[START SELECTED PASSAGE]

Ferrari Driven Development: superfast Ruby with Rubex

00:00:00.030 Konnichiwa Mr. Pony! My name is Sameer Deshmukh, also known as Quadro on GitHub and Twitter. I am from the city of Pune in India, which is home to about six million people on the western coast of India. It's also known as the ‘Oxford of the East’ due to its approximately 600 colleges. Currently, I am a master's degree student at the Tokyo Institute of Technology, studying high-performance computing. I have been living in the amazing city of Tokyo for the past eight months and I hope to learn a lot from the wonderful Japanese people during my stay.

00:00:21.539 I am also a member of the Ruby Science Foundation, often referred to as HiRuby for short. HiRuby is an organization dedicated to improving Ruby as a language for scientific computing and data analysis. I maintain several libraries for this purpose, some of which I will discuss today. This is the third time in a row that I am speaking at RubyKaigi, and I am very excited to be here. The first talk I gave was about a gem called Daru, which is a data frame library for Ruby, similar to Pandas in Python. That first talk was a pivotal moment for Daru; since then, it has received more than 185,000 downloads on RubyGems and has various plugins contributed by many developers.

00:01:12.360 I made some Japanese friends during this talk, and they were amused to learn that 'Daru' means 'sake' in Hindi, the official language of India. This connection has made my stay in Japan very memorable. The second time I spoke here, I discussed Rubex, which I will elaborate on further today. Since my first talk about Rubex, it has seen over 120 commits and has become a more stable and usable language. This time, I will speak about the improved and polished Rubex and introduce you to a new way of writing Ruby code called FDD, or Ferrari Driven Development, which allows you to write Ruby code in a much simpler manner without excessive complexity.

00:02:16.990 The reason for this need is that we all know Ruby is a great language, but it can be rather slow. To enhance Ruby's speed, many programmers opt to port Ruby code to C extensions primarily for better performance and reliability. Notable examples of Ruby gems that use C extensions are Nokogiri and FastBlank. Nokogiri is a powerful library for parsing XML and HTML, while FastBlank is a plain C extension with handwritten C code. Both of these gems significantly speed up their respective tasks by leveraging the power of C and interfacing it with the C Ruby interpreter.

[END SELECTED PASSAGE]

- _WHAT IS ASKED_:
1) Reproduce the portion of the Rubex talk transcript starting with "00:00:00.030 Konnichiwa Mr." and going on through "during my stay.".
2) In the Rubex talk transcript, how many downloads has Daru received on RubyGems?

[START MATERIAL]

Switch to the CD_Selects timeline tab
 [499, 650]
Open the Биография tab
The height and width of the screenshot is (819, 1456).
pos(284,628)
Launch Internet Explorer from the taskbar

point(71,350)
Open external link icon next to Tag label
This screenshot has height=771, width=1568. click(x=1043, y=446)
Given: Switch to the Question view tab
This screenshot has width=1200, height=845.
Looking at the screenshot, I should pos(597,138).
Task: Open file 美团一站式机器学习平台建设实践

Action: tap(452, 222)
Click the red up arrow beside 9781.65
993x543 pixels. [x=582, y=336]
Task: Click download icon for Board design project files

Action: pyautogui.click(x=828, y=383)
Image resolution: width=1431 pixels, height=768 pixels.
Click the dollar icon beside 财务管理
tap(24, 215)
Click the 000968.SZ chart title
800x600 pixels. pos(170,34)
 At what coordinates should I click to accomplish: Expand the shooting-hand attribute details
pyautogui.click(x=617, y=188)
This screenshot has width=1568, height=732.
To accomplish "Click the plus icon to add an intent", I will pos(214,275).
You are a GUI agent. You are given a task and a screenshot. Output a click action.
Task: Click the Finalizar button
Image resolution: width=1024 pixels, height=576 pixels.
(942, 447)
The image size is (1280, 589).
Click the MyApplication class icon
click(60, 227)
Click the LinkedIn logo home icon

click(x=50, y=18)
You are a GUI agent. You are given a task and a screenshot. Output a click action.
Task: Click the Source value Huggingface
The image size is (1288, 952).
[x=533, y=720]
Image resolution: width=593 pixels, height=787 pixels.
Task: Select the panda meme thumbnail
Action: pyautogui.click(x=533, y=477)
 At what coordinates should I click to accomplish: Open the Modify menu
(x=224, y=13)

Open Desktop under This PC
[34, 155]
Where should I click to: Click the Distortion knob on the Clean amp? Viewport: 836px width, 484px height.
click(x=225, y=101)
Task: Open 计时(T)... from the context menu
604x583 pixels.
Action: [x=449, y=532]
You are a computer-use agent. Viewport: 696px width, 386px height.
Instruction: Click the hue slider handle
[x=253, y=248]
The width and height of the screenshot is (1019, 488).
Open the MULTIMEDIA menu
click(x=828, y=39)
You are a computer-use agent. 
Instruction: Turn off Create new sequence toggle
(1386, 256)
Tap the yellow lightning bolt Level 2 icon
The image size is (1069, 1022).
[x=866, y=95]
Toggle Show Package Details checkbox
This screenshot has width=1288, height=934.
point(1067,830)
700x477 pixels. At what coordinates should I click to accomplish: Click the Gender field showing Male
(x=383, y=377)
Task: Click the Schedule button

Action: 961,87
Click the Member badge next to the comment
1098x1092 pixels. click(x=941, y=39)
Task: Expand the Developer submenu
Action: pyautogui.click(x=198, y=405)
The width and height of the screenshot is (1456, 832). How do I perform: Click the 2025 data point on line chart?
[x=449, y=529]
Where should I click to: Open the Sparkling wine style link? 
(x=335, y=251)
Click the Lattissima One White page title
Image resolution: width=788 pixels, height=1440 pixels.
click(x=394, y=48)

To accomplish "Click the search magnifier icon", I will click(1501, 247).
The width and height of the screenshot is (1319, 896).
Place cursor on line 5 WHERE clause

[END MATERIAL]

- _SOLVED PROBLEMS_:
1)
00:00:00.030 Konnichiwa Mr. Pony! My name is Sameer Deshmukh, also known as Quadro on GitHub and Twitter. I am from the city of Pune in India, which is home to about six million people on the western coast of India. It's also known as the ‘Oxford of the East’ due to its approximately 600 colleges. Currently, I am a master's degree student at the Tokyo Institute of Technology, studying high-performance computing. I have been living in the amazing city of Tokyo for the past eight months and I hope to learn a lot from the wonderful Japanese people during my stay.

2) More than 185,000.